* SHORT TASK
Can you repeat all the records with "Where should I click to" substituted by "Where do I click to" and every other part left unchanged?

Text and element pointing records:
::::::::::
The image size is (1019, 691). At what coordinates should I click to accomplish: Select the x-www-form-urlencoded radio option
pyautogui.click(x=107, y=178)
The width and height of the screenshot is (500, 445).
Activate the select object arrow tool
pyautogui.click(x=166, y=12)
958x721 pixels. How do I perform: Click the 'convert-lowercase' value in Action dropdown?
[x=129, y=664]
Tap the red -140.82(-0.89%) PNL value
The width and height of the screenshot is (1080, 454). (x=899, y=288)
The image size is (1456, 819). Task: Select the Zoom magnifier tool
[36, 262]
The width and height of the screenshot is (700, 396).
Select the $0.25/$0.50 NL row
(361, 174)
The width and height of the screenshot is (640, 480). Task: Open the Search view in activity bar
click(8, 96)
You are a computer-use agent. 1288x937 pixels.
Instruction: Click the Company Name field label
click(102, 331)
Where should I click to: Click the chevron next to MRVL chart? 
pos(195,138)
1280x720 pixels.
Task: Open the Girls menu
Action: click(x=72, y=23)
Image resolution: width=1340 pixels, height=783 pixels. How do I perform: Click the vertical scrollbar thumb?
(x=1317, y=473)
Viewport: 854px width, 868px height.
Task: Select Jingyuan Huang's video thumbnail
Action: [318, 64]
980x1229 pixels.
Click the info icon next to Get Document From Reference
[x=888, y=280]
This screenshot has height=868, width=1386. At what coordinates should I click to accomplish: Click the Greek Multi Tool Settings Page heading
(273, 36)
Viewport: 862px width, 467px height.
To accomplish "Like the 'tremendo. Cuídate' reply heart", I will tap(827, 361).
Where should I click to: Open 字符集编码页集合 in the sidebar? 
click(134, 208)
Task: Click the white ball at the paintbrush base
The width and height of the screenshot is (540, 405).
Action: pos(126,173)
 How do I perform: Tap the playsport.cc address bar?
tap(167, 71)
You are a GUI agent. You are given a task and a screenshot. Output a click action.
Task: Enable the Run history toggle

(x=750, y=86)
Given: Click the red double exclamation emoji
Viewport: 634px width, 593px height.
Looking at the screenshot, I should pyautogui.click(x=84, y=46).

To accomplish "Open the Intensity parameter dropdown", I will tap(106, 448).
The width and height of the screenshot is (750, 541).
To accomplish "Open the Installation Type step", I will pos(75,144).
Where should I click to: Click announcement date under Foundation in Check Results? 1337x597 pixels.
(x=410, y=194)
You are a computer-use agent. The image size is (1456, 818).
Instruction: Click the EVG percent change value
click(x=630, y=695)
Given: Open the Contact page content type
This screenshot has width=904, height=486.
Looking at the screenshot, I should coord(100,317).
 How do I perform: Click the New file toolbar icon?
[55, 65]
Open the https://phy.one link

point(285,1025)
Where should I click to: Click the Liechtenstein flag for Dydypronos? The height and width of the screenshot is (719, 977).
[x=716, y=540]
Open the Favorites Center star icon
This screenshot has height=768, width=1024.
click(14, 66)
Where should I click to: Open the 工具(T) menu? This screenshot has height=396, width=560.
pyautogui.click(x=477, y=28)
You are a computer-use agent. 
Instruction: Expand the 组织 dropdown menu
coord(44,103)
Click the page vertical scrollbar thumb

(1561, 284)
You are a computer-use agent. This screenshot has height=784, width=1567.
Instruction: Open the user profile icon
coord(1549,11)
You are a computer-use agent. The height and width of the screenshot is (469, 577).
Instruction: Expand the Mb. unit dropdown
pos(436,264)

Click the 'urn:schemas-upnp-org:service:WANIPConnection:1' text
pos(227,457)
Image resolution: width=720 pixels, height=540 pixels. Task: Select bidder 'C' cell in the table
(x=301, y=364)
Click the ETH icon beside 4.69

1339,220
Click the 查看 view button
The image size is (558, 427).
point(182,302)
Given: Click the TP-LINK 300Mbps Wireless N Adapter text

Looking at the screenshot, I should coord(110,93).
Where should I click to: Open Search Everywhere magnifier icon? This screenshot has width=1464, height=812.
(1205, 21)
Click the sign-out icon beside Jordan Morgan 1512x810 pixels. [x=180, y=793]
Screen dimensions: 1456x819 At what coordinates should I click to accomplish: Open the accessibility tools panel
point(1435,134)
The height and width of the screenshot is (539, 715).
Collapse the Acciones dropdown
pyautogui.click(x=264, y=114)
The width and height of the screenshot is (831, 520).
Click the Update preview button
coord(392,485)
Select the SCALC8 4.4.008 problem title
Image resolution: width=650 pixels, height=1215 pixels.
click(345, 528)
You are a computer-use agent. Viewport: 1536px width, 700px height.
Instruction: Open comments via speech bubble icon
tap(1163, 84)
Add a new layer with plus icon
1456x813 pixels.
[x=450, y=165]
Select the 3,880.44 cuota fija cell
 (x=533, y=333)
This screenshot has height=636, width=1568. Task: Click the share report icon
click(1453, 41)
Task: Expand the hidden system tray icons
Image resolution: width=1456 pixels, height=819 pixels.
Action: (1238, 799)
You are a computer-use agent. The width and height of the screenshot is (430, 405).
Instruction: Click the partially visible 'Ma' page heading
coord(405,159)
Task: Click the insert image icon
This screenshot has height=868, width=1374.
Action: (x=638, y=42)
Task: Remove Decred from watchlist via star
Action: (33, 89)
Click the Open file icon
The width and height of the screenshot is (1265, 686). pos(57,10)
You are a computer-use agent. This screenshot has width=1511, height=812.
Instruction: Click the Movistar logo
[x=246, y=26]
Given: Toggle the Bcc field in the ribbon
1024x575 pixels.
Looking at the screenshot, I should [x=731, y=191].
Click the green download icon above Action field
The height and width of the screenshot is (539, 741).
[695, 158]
::::::::::
* COMPLETE ANSWER
The image size is (1019, 691). At what coordinates should I click to accomplish: Select the x-www-form-urlencoded radio option
pyautogui.click(x=107, y=178)
The width and height of the screenshot is (500, 445).
Activate the select object arrow tool
pyautogui.click(x=166, y=12)
958x721 pixels. How do I perform: Click the 'convert-lowercase' value in Action dropdown?
[x=129, y=664]
Tap the red -140.82(-0.89%) PNL value
The width and height of the screenshot is (1080, 454). (x=899, y=288)
The image size is (1456, 819). Task: Select the Zoom magnifier tool
[36, 262]
The width and height of the screenshot is (700, 396).
Select the $0.25/$0.50 NL row
(361, 174)
The width and height of the screenshot is (640, 480). Task: Open the Search view in activity bar
click(8, 96)
You are a computer-use agent. 1288x937 pixels.
Instruction: Click the Company Name field label
click(102, 331)
Where do I click to: Click the chevron next to MRVL chart? 
pos(195,138)
1280x720 pixels.
Task: Open the Girls menu
Action: click(x=72, y=23)
Image resolution: width=1340 pixels, height=783 pixels. How do I perform: Click the vertical scrollbar thumb?
(x=1317, y=473)
Viewport: 854px width, 868px height.
Task: Select Jingyuan Huang's video thumbnail
Action: [318, 64]
980x1229 pixels.
Click the info icon next to Get Document From Reference
[x=888, y=280]
This screenshot has height=868, width=1386. At what coordinates should I click to accomplish: Click the Greek Multi Tool Settings Page heading
(273, 36)
Viewport: 862px width, 467px height.
To accomplish "Like the 'tremendo. Cuídate' reply heart", I will tap(827, 361).
Where do I click to: Open 字符集编码页集合 in the sidebar? 
click(134, 208)
Task: Click the white ball at the paintbrush base
The width and height of the screenshot is (540, 405).
Action: pos(126,173)
 How do I perform: Tap the playsport.cc address bar?
tap(167, 71)
You are a GUI agent. You are given a task and a screenshot. Output a click action.
Task: Enable the Run history toggle

(x=750, y=86)
Given: Click the red double exclamation emoji
Viewport: 634px width, 593px height.
Looking at the screenshot, I should pyautogui.click(x=84, y=46).

To accomplish "Open the Intensity parameter dropdown", I will tap(106, 448).
The width and height of the screenshot is (750, 541).
To accomplish "Open the Installation Type step", I will pos(75,144).
Where do I click to: Click announcement date under Foundation in Check Results? 1337x597 pixels.
(x=410, y=194)
You are a computer-use agent. The image size is (1456, 818).
Instruction: Click the EVG percent change value
click(x=630, y=695)
Given: Open the Contact page content type
This screenshot has width=904, height=486.
Looking at the screenshot, I should coord(100,317).
 How do I perform: Click the New file toolbar icon?
[55, 65]
Open the https://phy.one link

point(285,1025)
Where do I click to: Click the Liechtenstein flag for Dydypronos? The height and width of the screenshot is (719, 977).
[x=716, y=540]
Open the Favorites Center star icon
This screenshot has height=768, width=1024.
click(14, 66)
Where do I click to: Open the 工具(T) menu? This screenshot has height=396, width=560.
pyautogui.click(x=477, y=28)
You are a computer-use agent. 
Instruction: Expand the 组织 dropdown menu
coord(44,103)
Click the page vertical scrollbar thumb

(1561, 284)
You are a computer-use agent. This screenshot has height=784, width=1567.
Instruction: Open the user profile icon
coord(1549,11)
You are a computer-use agent. The height and width of the screenshot is (469, 577).
Instruction: Expand the Mb. unit dropdown
pos(436,264)

Click the 'urn:schemas-upnp-org:service:WANIPConnection:1' text
pos(227,457)
Image resolution: width=720 pixels, height=540 pixels. Task: Select bidder 'C' cell in the table
(x=301, y=364)
Click the ETH icon beside 4.69

1339,220
Click the 查看 view button
The image size is (558, 427).
point(182,302)
Given: Click the TP-LINK 300Mbps Wireless N Adapter text

Looking at the screenshot, I should coord(110,93).
Where do I click to: Open Search Everywhere magnifier icon? This screenshot has width=1464, height=812.
(1205, 21)
Click the sign-out icon beside Jordan Morgan 1512x810 pixels. [x=180, y=793]
Screen dimensions: 1456x819 At what coordinates should I click to accomplish: Open the accessibility tools panel
point(1435,134)
The height and width of the screenshot is (539, 715).
Collapse the Acciones dropdown
pyautogui.click(x=264, y=114)
The width and height of the screenshot is (831, 520).
Click the Update preview button
coord(392,485)
Select the SCALC8 4.4.008 problem title
Image resolution: width=650 pixels, height=1215 pixels.
click(345, 528)
You are a computer-use agent. Viewport: 1536px width, 700px height.
Instruction: Open comments via speech bubble icon
tap(1163, 84)
Add a new layer with plus icon
1456x813 pixels.
[x=450, y=165]
Select the 3,880.44 cuota fija cell
 (x=533, y=333)
This screenshot has height=636, width=1568. Task: Click the share report icon
click(1453, 41)
Task: Expand the hidden system tray icons
Image resolution: width=1456 pixels, height=819 pixels.
Action: (1238, 799)
You are a computer-use agent. The width and height of the screenshot is (430, 405).
Instruction: Click the partially visible 'Ma' page heading
coord(405,159)
Task: Click the insert image icon
This screenshot has height=868, width=1374.
Action: (x=638, y=42)
Task: Remove Decred from watchlist via star
Action: (33, 89)
Click the Open file icon
The width and height of the screenshot is (1265, 686). pos(57,10)
You are a computer-use agent. This screenshot has width=1511, height=812.
Instruction: Click the Movistar logo
[x=246, y=26]
Given: Toggle the Bcc field in the ribbon
1024x575 pixels.
Looking at the screenshot, I should [x=731, y=191].
Click the green download icon above Action field
The height and width of the screenshot is (539, 741).
[695, 158]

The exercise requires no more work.